- [Aim of the exercise]
Would you retype the lines from the one that holds "You are a computer-use" to the final line of the entries below, both ends included and exactly as written, but without pictures?

BEGIN Given data

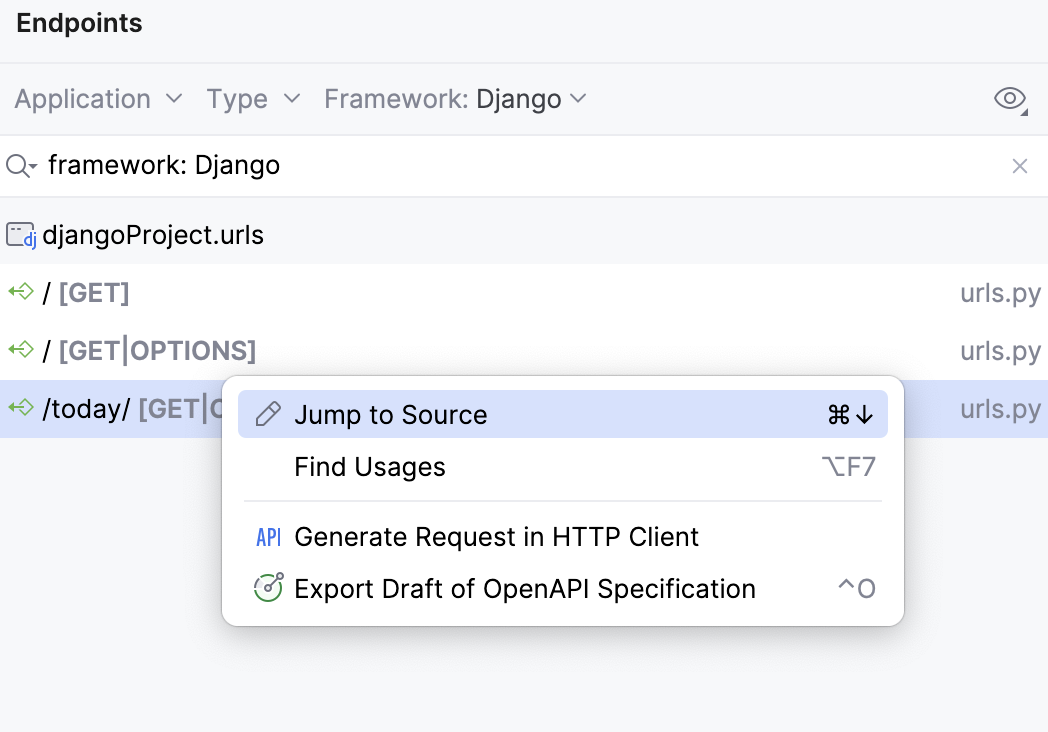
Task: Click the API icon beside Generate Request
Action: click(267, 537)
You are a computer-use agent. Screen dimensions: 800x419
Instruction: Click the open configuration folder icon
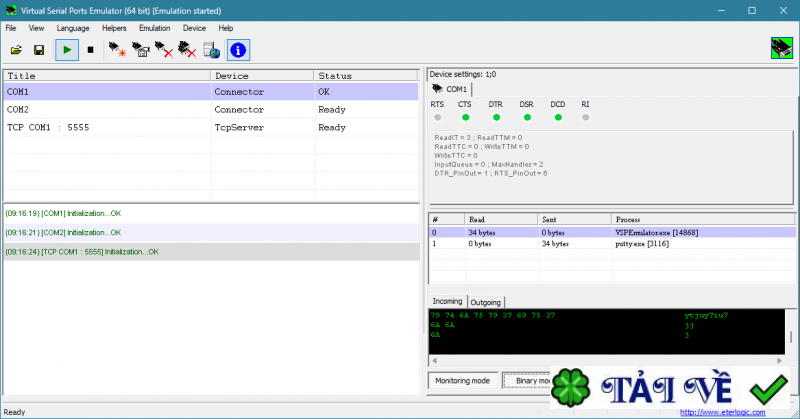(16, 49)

END Given data

- [Answer area]
You are a computer-use agent. Screen dimensions: 800x419
Instruction: Click the open configuration folder icon
(16, 49)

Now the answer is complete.